Task item
Skip every picture, and copy exactly the lines from the one containing "[button] (518, 1081)" to the end of the data.

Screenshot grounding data
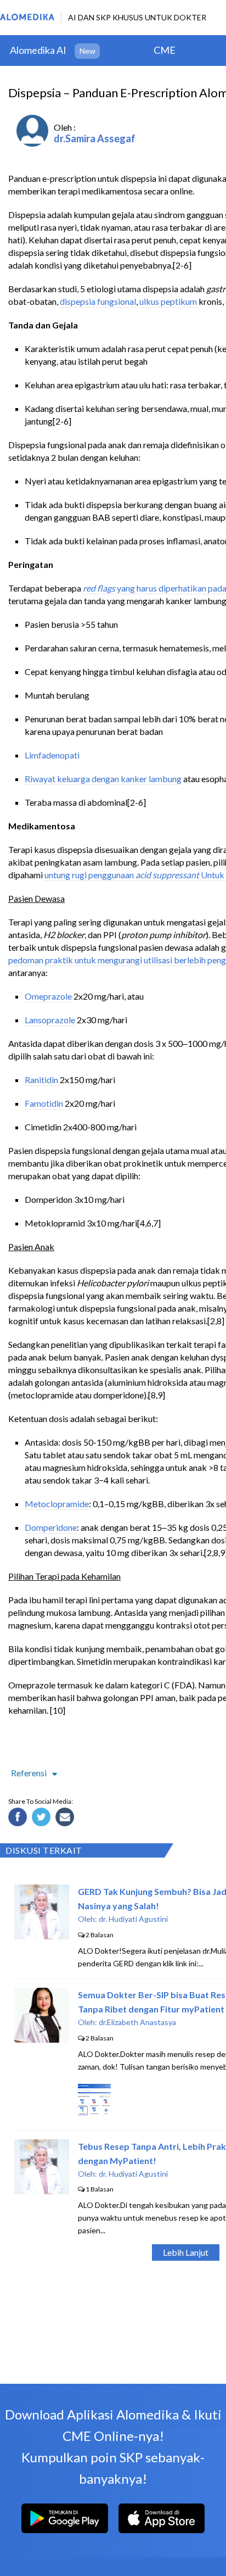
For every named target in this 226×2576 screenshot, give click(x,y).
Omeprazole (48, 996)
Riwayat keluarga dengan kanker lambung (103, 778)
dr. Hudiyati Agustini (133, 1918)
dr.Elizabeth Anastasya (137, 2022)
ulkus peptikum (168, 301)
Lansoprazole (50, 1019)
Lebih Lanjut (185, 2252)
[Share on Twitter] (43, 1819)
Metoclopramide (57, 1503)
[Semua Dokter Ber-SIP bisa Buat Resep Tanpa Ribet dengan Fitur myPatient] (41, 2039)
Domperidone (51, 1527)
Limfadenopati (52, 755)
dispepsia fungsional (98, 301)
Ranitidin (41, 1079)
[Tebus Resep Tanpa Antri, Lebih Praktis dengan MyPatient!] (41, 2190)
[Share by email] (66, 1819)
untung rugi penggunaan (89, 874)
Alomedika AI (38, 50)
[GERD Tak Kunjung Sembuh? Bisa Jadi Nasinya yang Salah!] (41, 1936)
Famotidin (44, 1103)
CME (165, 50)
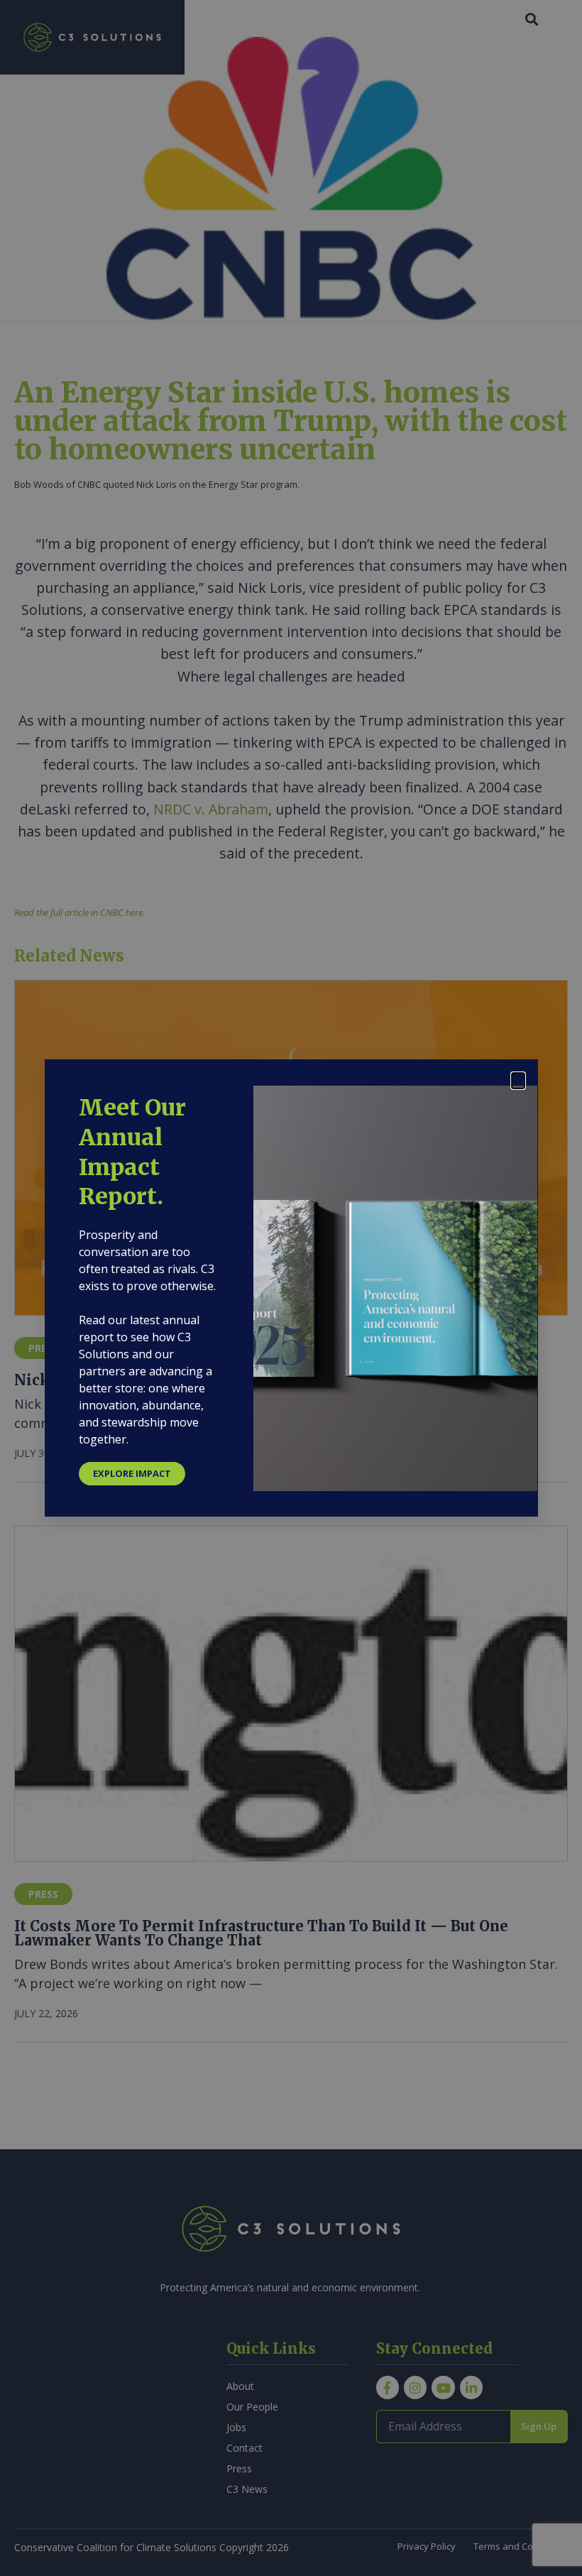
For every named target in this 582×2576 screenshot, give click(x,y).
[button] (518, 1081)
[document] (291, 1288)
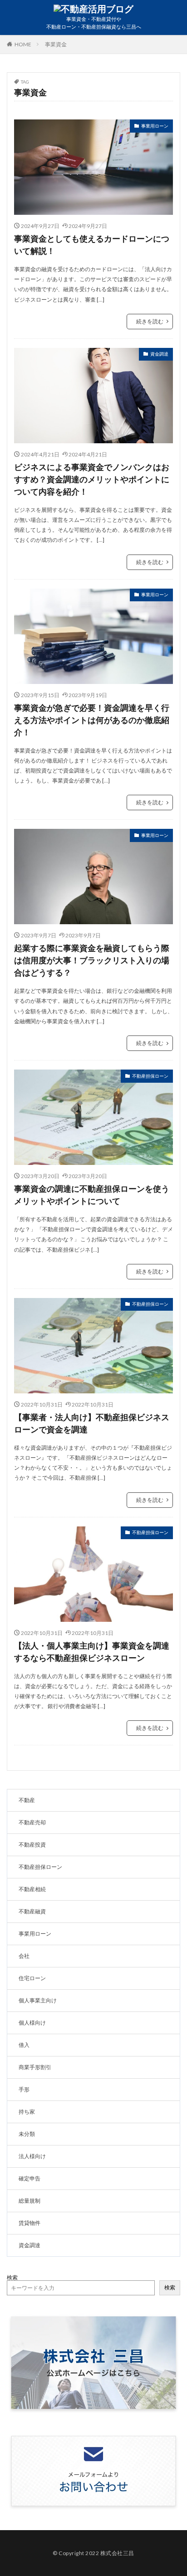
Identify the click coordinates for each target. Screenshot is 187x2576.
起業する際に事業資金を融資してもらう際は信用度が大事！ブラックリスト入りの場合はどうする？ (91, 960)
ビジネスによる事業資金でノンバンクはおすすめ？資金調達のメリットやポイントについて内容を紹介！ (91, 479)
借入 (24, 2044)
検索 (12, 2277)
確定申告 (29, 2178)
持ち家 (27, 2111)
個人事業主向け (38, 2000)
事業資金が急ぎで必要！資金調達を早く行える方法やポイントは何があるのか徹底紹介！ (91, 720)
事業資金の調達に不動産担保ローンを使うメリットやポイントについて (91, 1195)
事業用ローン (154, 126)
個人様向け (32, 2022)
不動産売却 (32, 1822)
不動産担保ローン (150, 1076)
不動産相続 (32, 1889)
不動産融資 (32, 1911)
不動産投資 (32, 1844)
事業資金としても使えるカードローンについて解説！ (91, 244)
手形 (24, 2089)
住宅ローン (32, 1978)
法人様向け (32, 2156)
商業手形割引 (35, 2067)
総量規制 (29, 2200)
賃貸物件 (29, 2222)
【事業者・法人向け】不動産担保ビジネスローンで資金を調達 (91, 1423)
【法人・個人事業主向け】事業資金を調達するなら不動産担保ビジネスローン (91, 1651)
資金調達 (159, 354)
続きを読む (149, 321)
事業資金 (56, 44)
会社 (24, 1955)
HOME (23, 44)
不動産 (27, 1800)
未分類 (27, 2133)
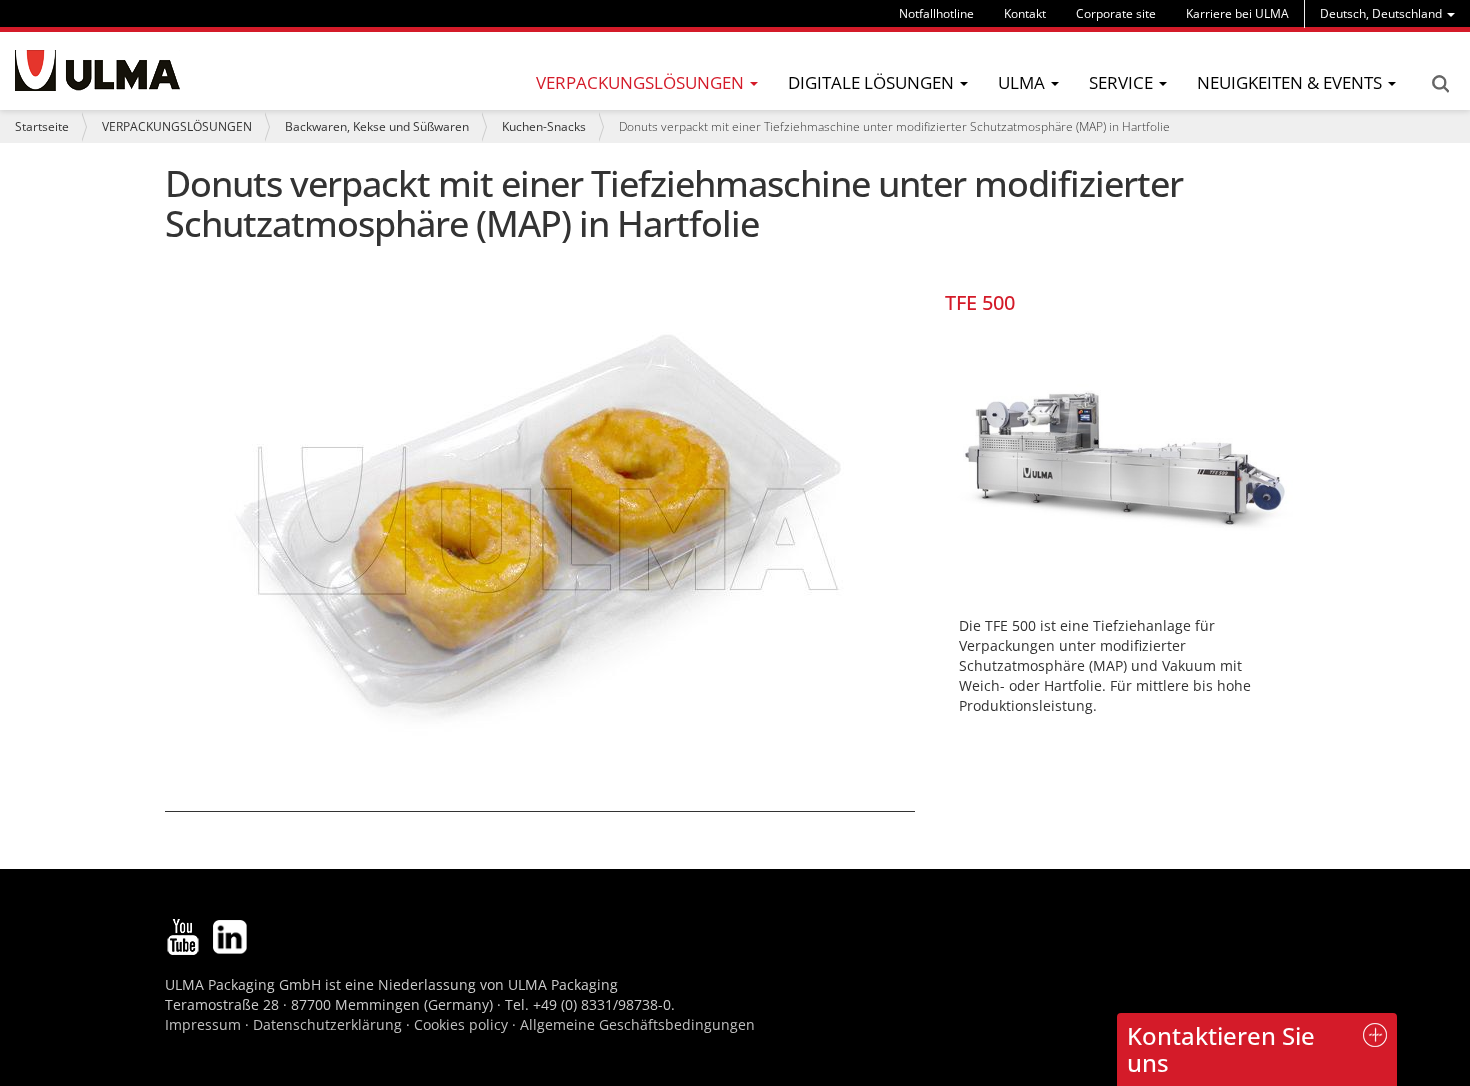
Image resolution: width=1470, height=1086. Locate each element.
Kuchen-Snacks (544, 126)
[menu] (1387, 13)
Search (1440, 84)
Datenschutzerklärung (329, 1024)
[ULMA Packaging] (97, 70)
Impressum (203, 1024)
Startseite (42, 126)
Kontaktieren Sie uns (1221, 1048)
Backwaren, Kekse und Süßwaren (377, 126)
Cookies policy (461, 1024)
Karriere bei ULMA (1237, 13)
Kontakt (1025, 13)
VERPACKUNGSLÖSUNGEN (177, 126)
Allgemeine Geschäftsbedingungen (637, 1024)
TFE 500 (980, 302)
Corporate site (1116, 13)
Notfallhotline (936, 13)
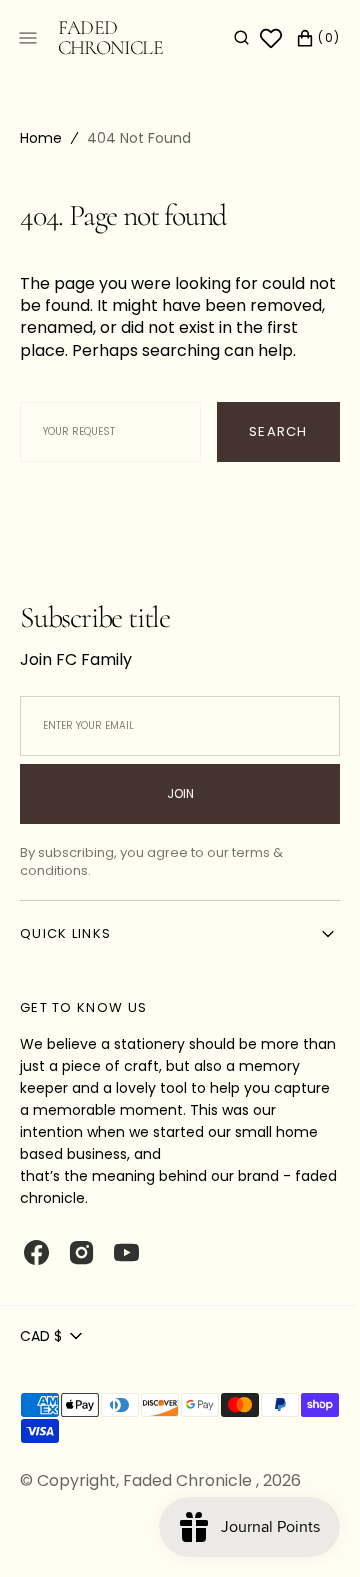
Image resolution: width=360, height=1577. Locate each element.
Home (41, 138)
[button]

Exercise answer
[button] (518, 1081)
[document] (291, 1288)
Identify the click coordinates for each target. Screenshot is 187x2576.
起業する際に事業資金を融資してもらう際は信用度が大事！ブラックリスト入りの場合はどうする？ (91, 960)
ビジネスによる事業資金でノンバンクはおすすめ？資金調達のメリットやポイントについて内容を紹介！ (91, 479)
借入 (24, 2044)
検索 (12, 2277)
確定申告 (29, 2178)
持ち家 (27, 2111)
個人事業主向け (38, 2000)
事業資金が急ぎで必要！資金調達を早く行える方法やポイントは何があるのか徹底紹介！ (91, 720)
事業資金の調達に不動産担保ローンを使うメリットやポイントについて (91, 1195)
事業用ローン (154, 126)
個人様向け (32, 2022)
不動産売却 (32, 1822)
不動産担保ローン (150, 1076)
不動産相続 (32, 1889)
不動産融資 (32, 1911)
不動産投資 (32, 1844)
事業資金としても使えるカードローンについて解説！ (91, 244)
手形 (24, 2089)
住宅ローン (32, 1978)
法人様向け (32, 2156)
商業手形割引 (35, 2067)
総量規制 (29, 2200)
賃貸物件 (29, 2222)
【事業者・法人向け】不動産担保ビジネスローンで資金を調達 (91, 1423)
【法人・個人事業主向け】事業資金を調達するなら不動産担保ビジネスローン (91, 1651)
資金調達 (159, 354)
続きを読む (149, 321)
事業資金 (56, 44)
会社 (24, 1955)
HOME (23, 44)
不動産 (27, 1800)
未分類 (27, 2133)
Image resolution: width=1470, height=1086. Locate each element.
Kuchen-Snacks (544, 126)
[menu] (1387, 13)
Search (1440, 84)
Datenschutzerklärung (329, 1024)
[ULMA Packaging] (97, 70)
Impressum (203, 1024)
Startseite (42, 126)
Kontaktieren Sie uns (1221, 1048)
Backwaren, Kekse und Süßwaren (377, 126)
Cookies policy (461, 1024)
Karriere bei ULMA (1237, 13)
Kontakt (1025, 13)
VERPACKUNGSLÖSUNGEN (177, 126)
Allgemeine Geschäftsbedingungen (637, 1024)
TFE 500 (980, 302)
Corporate site (1116, 13)
Notfallhotline (936, 13)
Image resolution: width=360, height=1577. Locate each element.
Home (41, 138)
[button]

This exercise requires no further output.